Threat Encyclopedia

Selected viruses, spyware, and other threats: sorted alphabetically

Win32/Mydoom.R

Win32/Mydoom.R is an e-mail worm for Microsoft Windows systems. Its file is approximately 28 kilobytes long, compressed by UPX. After decompression, its size is about 40kB.

Upon execution the form copies itself in the %windir% using the name java.exe. It also saves a file called services.exe there. This file is a backdoor component, that operates on TCP port 1034.

The following Registry entries are set to point to worm executables:

HKEY_LOCAL_MACCHINE\Software\Microsoft\Windows\CurrentVersion\Run\JavaVM
HKEY_LOCAL_MACCHINE\Software\Microsoft\Windows\CurrentVersion\Run\Services

The first entry contains path to java.exe, and the other points to services.exe.
The worm looks for e-mail addresses in local files having one of the extensions:

adb
asp
dbx
ht*
ph*
pl*
sht
tbb
tx*
wab

It also tries to search for addresses using Google, Yahoo, Lycos and Altavista. Win32/Mydoom.R filters the addresses it finds using a long list of strings. If one
of the strings is contained in an address, the address is ignored.

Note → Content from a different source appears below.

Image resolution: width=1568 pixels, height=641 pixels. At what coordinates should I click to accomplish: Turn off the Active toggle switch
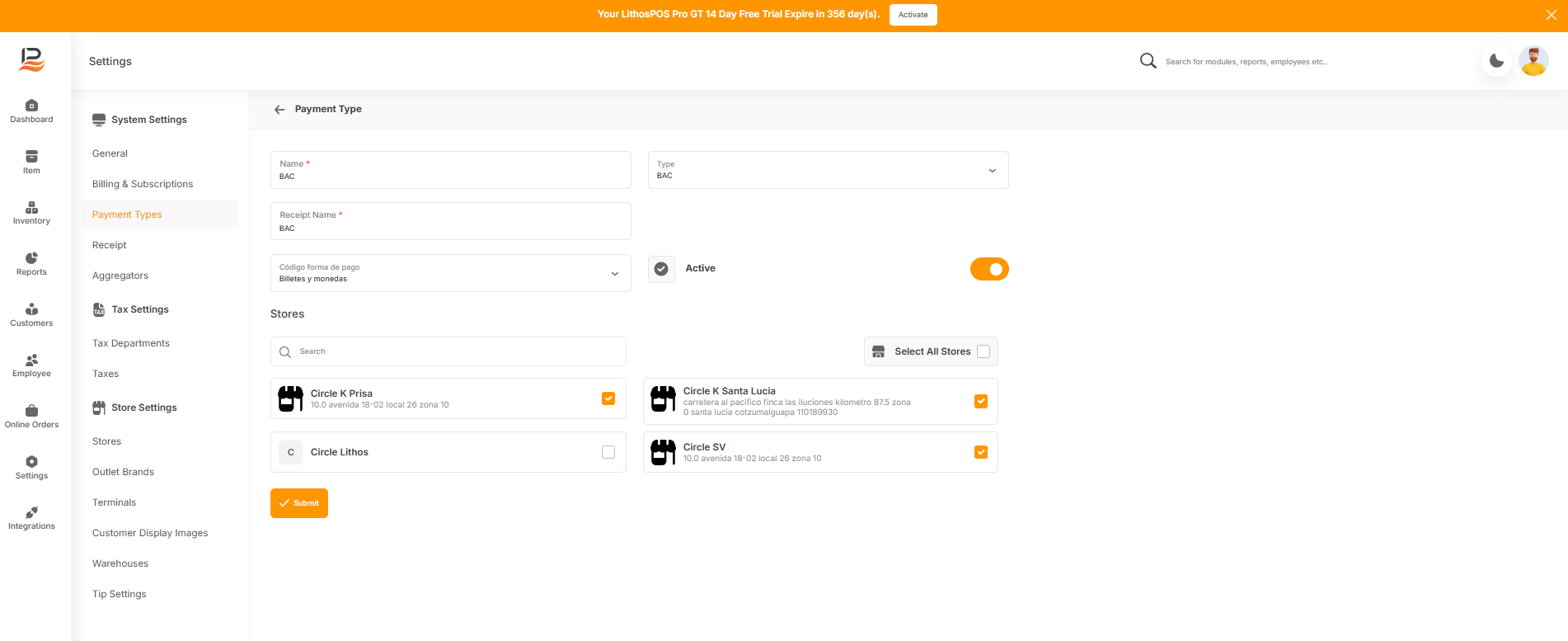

Sender of the messages sent by Win32/Mydoom.R is spoofed. Their subject can be one of the following:

Delivery reports about your e-mail
Mail System Error - Returned Mail
Message could not be delivered
Returned mail: Data format error
Returned mail: see transcript for details
delivery failed
error
hello
report
status
test

There are three main types of messages sent by Win32/Mydoom.R:

Message 1:

Dear user of <server>,
Mail server admistration of <server> would like to inform you that:
We have reveived reports that your e-mail account was used to send a huge
amount of junk e-mail during the recent week.
Most likely, your computer was infected by a recent virus and now runs a
hidden proxy server.

We recommend you to follow the instructions in the attached file in order
to keep your computer safe.

Best wishes
<server> technical support team.

Message 2:

This message was not delivered due to the following reason:

Your message was not delivered because the destination server was
unreachable within the allowed queue period. The amount of time a
message is queued before it is returned depends on local configura-
tion parameters.

Most likely there is a network problem that prevented delivery, but it
is also possible that the computer is turned off, or does not have a mail
system running right now.

Your message could not be delivered within <number> days:
Mail server <mailserver> is not responding.

The followind recipients did not receive this message:
<recipients>

Please reply to postmaster@<server>
if you feel this message to be in error.

Message 3:

The original message was received at <time> from <host>
----- The following addresses had permanent fatal errors ---
--
----- Transcript of session follows -----
... while talking to server <host>
>>> MAIL FROM:<address>
<<< 50<digit> Refused

Appropriate strings are substituted for <server>, <address>, <digit> or <recipients>. There are many more messages Win32/Mydoom.R can send, these
are only examples. Actual e-mails may vary slightly.

An executable or a ZIP archive with the worm is contained in e-mails sent by win32/Mydoom.R. The name of the attachment may either be generated from recipient's e-mail address, or from one of the following words:

attachment
document
file
instruction
letter
mail
message
readme
text
transcript

The filename extension is one of the following:

bat
cmd
com
exe
pif
scr

NOD32 detected Win32/Mydoom.R worm using advanced heuristics without an update.
Detection using a sample is added since version 1.822.